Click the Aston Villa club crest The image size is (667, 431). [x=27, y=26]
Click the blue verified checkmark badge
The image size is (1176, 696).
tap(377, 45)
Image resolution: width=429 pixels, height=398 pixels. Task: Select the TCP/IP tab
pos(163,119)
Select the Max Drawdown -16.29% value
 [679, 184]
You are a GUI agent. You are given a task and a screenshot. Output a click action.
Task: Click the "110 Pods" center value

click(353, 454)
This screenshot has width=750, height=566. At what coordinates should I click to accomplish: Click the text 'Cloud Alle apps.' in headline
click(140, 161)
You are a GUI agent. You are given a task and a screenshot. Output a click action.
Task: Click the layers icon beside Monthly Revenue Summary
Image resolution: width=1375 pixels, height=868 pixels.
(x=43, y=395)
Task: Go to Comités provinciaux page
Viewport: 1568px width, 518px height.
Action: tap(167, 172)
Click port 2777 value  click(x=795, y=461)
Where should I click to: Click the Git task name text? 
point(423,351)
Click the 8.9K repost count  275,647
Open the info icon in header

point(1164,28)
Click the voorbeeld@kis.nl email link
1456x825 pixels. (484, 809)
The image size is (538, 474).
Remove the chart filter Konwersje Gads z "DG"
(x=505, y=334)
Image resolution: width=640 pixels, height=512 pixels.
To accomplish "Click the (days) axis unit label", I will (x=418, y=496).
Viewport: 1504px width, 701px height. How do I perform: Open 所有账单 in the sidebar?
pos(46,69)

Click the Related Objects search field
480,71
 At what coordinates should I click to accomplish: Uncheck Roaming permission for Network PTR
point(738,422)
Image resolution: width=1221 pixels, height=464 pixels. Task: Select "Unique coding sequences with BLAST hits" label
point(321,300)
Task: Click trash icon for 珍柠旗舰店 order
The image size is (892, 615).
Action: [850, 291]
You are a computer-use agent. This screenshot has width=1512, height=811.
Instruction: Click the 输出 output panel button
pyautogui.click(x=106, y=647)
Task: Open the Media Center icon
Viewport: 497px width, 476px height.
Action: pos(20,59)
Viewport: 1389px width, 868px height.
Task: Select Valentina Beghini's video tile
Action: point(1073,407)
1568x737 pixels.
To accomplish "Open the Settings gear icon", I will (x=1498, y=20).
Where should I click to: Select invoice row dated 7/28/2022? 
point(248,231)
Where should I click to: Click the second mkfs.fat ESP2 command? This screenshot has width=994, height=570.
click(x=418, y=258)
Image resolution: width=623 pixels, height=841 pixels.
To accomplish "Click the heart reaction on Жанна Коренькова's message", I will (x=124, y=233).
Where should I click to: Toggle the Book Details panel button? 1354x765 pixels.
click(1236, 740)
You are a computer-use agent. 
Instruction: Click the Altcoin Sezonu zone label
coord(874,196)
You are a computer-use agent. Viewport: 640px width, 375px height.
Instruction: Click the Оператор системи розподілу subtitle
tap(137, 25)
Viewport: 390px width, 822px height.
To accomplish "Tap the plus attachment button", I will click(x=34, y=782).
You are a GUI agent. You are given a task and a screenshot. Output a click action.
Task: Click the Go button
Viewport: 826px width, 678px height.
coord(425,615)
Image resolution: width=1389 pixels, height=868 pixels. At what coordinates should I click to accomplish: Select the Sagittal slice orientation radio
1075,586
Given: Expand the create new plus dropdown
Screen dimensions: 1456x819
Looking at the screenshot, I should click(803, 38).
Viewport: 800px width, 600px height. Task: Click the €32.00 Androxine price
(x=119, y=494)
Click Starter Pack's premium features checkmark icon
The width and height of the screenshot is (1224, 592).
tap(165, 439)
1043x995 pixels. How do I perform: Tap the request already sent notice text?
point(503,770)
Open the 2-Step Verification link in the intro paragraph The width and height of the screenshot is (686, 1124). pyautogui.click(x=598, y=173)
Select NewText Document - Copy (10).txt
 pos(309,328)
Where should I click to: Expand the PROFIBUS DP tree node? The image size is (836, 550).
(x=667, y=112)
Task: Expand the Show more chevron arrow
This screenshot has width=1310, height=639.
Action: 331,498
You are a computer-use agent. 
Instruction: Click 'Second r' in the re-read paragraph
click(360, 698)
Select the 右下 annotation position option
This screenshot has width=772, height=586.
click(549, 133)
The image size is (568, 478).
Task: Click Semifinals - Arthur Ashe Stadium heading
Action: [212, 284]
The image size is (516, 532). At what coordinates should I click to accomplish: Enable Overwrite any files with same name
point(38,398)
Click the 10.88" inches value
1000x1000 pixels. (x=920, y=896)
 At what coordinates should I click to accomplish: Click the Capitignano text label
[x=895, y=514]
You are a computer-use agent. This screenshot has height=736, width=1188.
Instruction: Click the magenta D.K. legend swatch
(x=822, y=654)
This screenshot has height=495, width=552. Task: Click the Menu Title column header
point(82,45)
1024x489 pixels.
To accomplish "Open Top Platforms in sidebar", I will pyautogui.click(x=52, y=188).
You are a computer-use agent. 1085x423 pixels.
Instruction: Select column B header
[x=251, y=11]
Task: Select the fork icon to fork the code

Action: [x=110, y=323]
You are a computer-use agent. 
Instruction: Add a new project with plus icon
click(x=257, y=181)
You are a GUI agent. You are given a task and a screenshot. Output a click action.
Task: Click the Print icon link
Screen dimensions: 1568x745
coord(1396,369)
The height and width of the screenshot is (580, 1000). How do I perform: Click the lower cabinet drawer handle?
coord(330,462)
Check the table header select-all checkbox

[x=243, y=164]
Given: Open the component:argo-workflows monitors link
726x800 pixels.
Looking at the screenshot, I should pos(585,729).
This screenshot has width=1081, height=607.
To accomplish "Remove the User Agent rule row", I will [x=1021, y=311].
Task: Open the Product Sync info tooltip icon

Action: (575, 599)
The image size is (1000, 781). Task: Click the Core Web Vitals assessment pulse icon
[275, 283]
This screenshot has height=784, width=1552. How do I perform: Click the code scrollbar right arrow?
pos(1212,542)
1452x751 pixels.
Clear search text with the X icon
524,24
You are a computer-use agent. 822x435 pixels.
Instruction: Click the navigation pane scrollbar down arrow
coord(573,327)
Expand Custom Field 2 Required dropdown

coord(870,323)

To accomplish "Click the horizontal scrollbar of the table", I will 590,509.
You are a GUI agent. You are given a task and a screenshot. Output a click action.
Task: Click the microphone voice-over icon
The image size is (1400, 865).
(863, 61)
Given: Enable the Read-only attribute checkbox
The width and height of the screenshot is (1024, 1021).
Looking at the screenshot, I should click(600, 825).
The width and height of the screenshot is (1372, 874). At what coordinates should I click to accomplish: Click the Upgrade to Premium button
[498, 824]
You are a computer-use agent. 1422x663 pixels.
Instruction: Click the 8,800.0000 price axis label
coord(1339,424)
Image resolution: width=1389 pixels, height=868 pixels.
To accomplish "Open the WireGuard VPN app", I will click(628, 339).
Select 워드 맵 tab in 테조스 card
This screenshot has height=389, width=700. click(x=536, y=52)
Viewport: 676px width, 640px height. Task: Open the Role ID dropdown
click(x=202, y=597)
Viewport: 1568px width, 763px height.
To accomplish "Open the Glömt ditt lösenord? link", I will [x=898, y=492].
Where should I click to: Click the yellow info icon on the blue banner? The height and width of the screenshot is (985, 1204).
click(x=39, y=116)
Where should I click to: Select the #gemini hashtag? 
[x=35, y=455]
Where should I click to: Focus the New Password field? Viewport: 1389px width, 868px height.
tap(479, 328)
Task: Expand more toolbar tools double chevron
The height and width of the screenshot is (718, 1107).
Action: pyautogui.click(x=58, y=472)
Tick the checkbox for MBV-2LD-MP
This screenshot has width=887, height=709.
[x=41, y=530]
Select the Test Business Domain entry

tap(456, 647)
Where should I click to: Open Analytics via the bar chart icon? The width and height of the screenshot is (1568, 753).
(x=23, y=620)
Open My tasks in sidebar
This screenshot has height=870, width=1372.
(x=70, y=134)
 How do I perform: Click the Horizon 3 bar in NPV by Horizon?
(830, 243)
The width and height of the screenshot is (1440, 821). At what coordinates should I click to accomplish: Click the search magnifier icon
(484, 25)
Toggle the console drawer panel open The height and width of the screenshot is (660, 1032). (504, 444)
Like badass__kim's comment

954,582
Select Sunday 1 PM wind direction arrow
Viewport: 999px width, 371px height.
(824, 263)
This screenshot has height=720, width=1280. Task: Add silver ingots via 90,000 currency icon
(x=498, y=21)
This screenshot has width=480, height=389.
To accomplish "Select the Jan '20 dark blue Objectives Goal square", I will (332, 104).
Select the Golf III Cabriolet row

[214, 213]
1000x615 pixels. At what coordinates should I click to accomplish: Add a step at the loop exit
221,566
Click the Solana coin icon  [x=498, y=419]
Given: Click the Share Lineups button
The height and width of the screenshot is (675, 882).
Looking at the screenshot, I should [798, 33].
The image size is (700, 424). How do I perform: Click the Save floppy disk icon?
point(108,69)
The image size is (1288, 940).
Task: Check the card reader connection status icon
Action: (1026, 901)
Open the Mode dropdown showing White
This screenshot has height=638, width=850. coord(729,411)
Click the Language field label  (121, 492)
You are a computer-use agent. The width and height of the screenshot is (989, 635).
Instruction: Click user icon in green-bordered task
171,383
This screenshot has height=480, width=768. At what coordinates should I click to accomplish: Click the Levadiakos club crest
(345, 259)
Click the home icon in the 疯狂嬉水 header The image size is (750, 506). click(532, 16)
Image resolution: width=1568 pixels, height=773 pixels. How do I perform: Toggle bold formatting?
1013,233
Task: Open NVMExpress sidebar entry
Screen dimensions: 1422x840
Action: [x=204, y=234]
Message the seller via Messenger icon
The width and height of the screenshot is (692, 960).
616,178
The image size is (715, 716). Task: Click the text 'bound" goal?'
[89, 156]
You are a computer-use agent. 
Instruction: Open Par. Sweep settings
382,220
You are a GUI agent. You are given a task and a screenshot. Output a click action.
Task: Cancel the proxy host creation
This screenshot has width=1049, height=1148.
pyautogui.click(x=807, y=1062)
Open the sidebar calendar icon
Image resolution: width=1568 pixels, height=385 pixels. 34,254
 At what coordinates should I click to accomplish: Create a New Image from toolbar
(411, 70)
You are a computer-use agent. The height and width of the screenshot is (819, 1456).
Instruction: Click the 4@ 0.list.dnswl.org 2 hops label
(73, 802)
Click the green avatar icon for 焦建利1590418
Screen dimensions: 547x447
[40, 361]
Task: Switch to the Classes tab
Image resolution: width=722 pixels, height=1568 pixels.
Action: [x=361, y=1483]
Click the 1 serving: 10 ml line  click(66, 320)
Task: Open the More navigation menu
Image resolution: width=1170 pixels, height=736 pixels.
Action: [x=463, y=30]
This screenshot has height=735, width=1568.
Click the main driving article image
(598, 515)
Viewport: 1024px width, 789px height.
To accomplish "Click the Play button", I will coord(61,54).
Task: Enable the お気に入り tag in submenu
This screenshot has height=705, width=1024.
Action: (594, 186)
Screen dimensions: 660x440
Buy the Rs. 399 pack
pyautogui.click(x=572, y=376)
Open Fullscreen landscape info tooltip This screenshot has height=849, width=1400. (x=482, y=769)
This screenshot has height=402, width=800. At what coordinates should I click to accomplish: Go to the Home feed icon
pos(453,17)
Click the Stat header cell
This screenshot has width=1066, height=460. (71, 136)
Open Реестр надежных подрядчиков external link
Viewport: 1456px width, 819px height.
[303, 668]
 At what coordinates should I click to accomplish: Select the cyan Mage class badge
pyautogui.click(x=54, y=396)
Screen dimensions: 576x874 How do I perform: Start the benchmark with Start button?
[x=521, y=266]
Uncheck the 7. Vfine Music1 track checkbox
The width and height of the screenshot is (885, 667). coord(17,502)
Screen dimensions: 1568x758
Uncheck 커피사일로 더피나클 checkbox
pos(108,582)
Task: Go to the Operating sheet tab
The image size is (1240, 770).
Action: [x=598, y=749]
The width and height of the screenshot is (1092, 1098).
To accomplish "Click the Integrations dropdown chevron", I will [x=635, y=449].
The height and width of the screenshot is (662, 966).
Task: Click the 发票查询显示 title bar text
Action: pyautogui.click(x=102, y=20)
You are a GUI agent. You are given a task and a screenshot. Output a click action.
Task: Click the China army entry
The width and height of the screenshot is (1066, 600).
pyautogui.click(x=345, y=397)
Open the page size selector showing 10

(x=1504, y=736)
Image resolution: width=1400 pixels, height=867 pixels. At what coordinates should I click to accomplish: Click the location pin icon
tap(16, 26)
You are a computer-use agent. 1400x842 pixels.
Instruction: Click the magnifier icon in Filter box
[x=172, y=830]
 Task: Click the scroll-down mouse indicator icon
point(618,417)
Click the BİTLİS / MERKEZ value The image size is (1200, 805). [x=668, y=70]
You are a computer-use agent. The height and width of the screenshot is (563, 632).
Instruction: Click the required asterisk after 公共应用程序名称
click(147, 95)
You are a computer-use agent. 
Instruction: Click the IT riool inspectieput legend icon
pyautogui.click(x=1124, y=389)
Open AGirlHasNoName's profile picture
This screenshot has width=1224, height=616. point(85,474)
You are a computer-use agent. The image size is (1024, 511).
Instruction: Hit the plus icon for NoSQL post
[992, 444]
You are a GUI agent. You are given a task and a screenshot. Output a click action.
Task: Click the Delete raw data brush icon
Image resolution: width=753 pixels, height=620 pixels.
----
• _WORK REQUIRED_
In the items above, find every line that contains the string "value" and copy each one. Case counts.

• _RESPONSE TO THE EXERCISE_
Select the Max Drawdown -16.29% value
Task: Click the "110 Pods" center value
Click port 2777 value  click(x=795, y=461)
Click the 10.88" inches value
Click the BİTLİS / MERKEZ value The image size is (1200, 805). [x=668, y=70]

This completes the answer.